● SOURCE TEXT:
——————————

Market Charts and Analysis

Here are the latest market charts and analysis for today. Check them out and know what’s happening in the market today.

USDBRL

The recent rate cut from the United States Federal Reserve yesterday is bound to slow the bullish run of the USDBRL pair. However, the pair is still expected to gradually advance as the greenback remains stronger than the Brazilian real. Bulls continue to thrive as the 50-day moving average continues to inch farther away from the 200-day moving average. Yesterday, the US Fed unleashed another stimulus package as it eases its official interest rates from 1.25% to just 0.25%, doubling down on the prior 0.5 basis point emergency cut. As of writing, the Brazilian real is seen catching a breather against the US dollar. Although, despite the rate cut from the US Fed, the real isn’t able to push the pair lower, suggesting the US dollar is still dominant against the real. It is also worth noting the recently reported positive results from the Brazilian economy are also failing to support the Brazilian real against the buck.

——————————

● INFORMATION PROVIDED:

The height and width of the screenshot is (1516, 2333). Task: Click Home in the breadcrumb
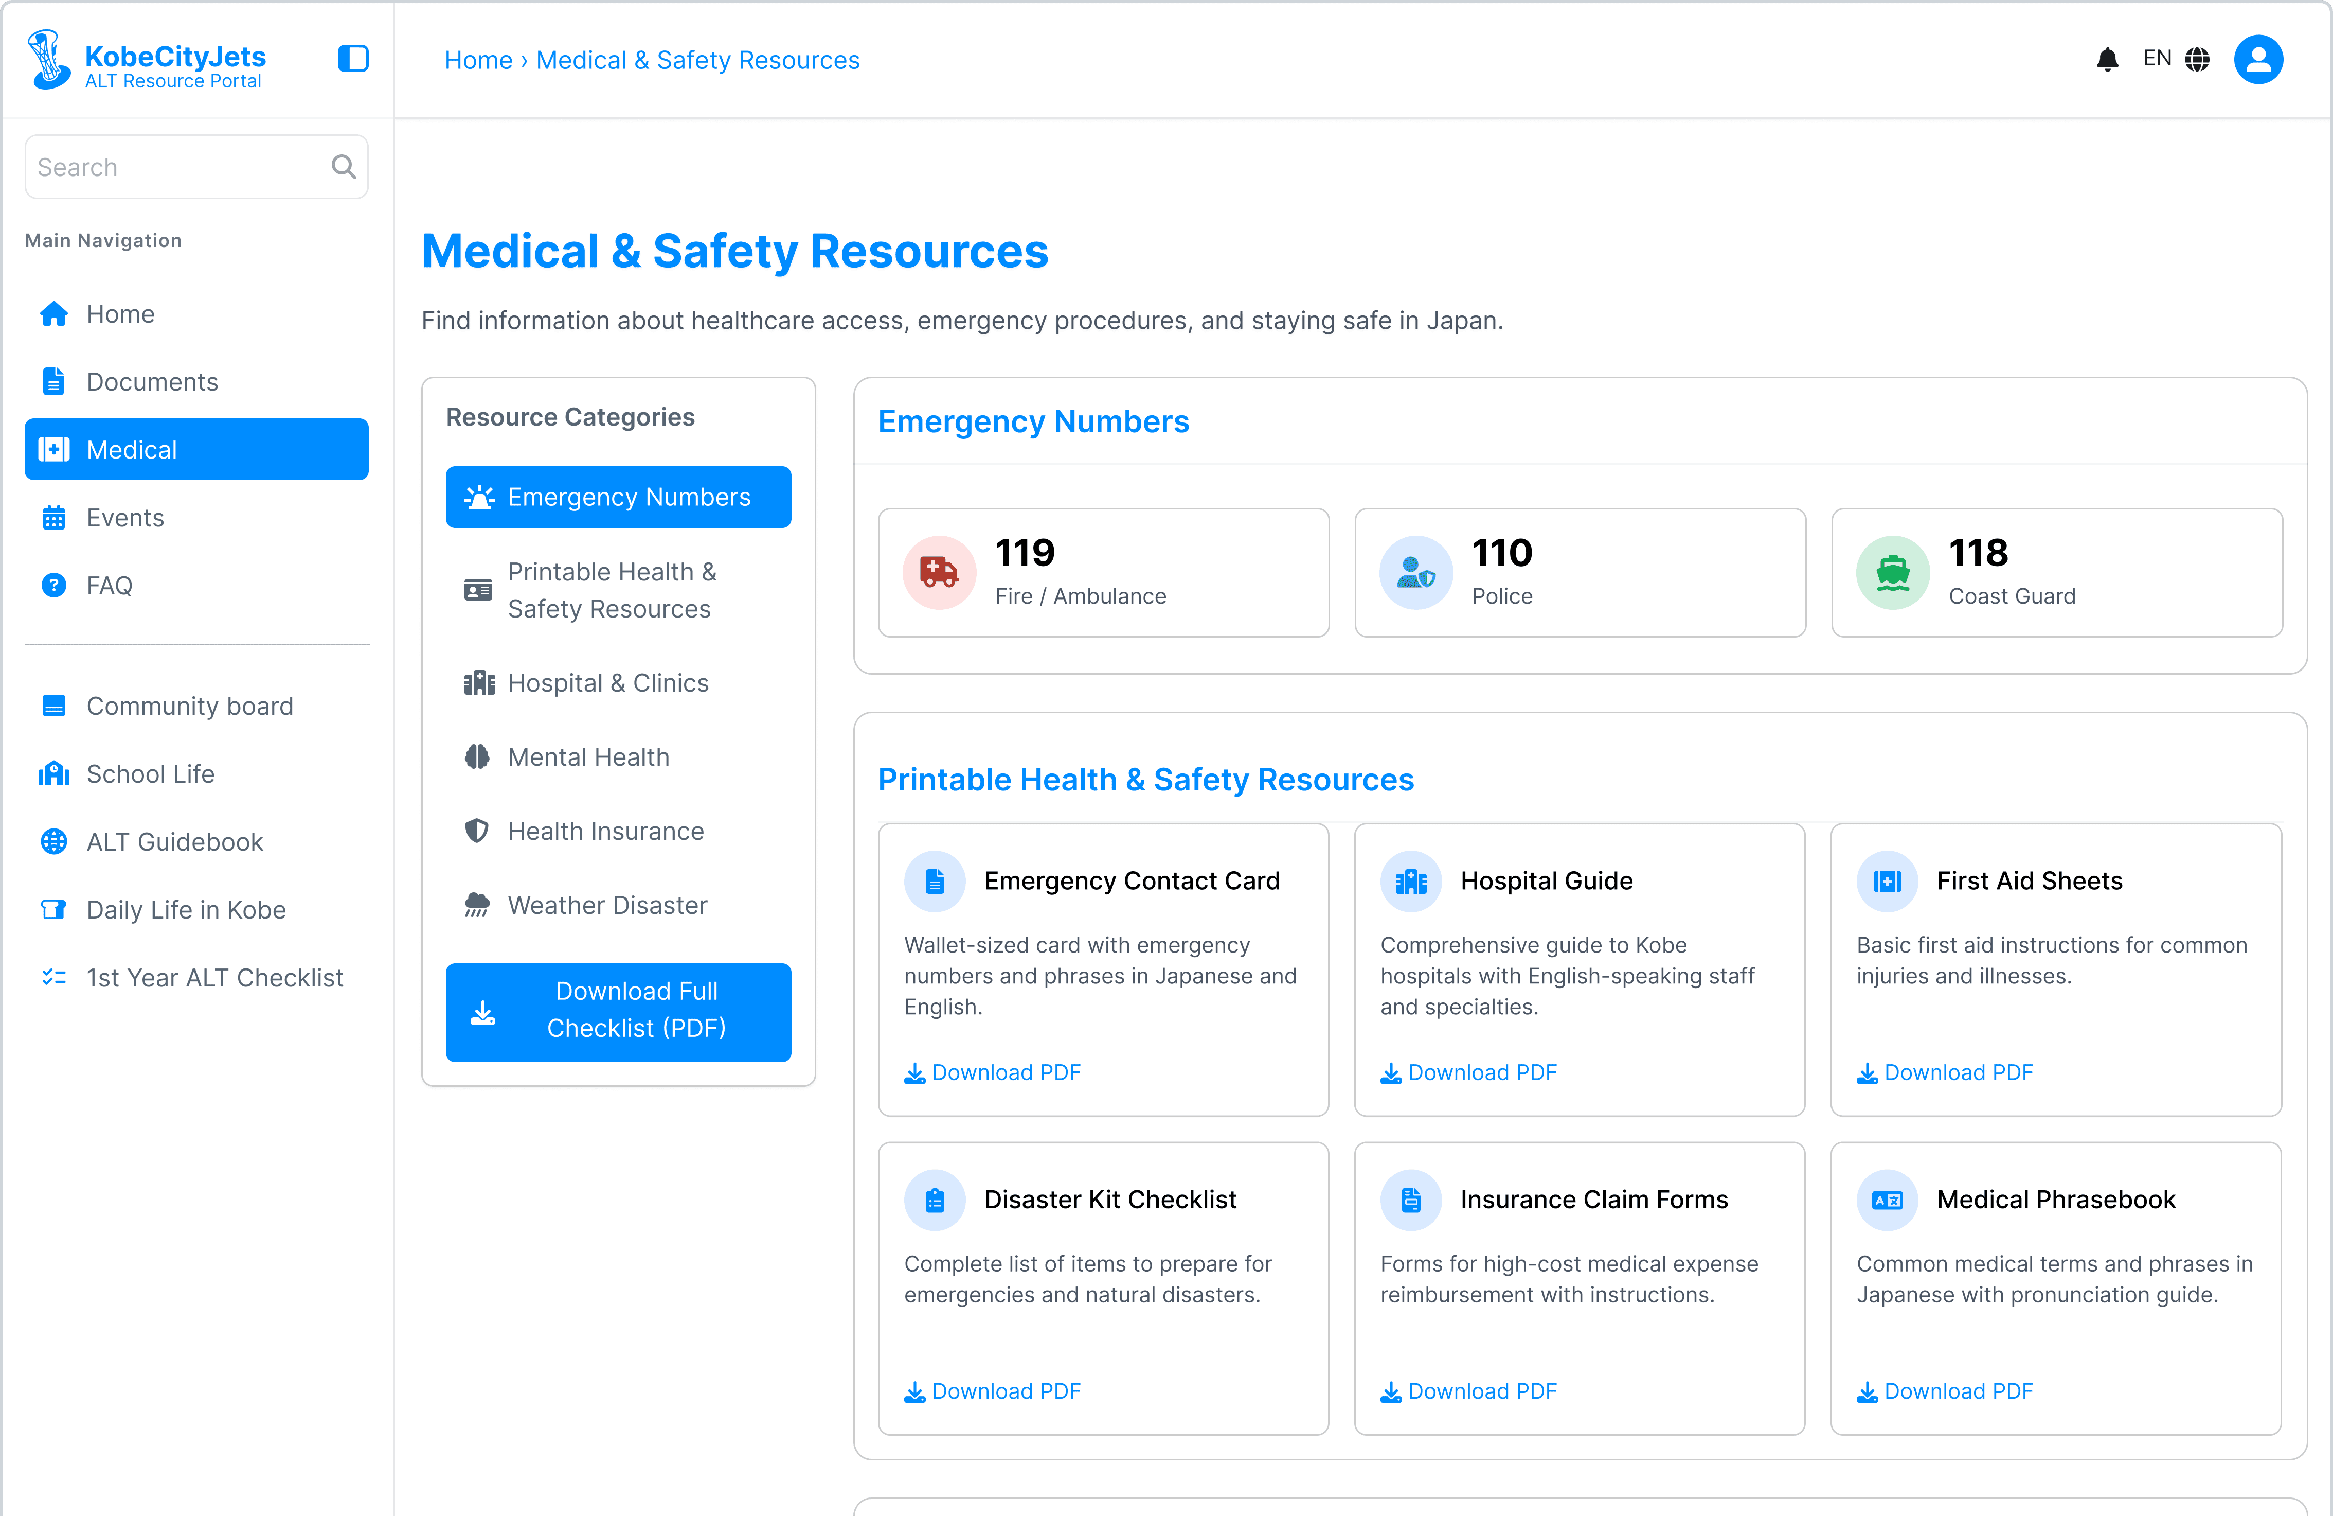point(478,60)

——————————

● TASKS FOR THIS EXERCISE:
A. Answer each question from the USDBRL analysis, one per line.
(i) To what level did the US Fed lower its official interest rates?
(ii) What movement of the moving averages does the text cite as a sign that bulls continue to thrive?
(iii) What does the text say is failing to support the Brazilian real against the dollar?
B. In one to three sentences, explain why the USDBRL analysis still expects the pair to advance gradually despite the Fed's rate cut.

● RESPONSES IN ORDER:
A.
(i) To 0.25%, down from 1.25%.
(ii) The 50-day moving average continues to inch farther away from the 200-day moving average.
(iii) The recently reported positive results from the Brazilian economy.

B. The pair is expected to keep advancing because the greenback remains stronger than the Brazilian real. Even after the cut, the real has not been able to push the pair lower, which the text takes as a sign that the US dollar is still dominant.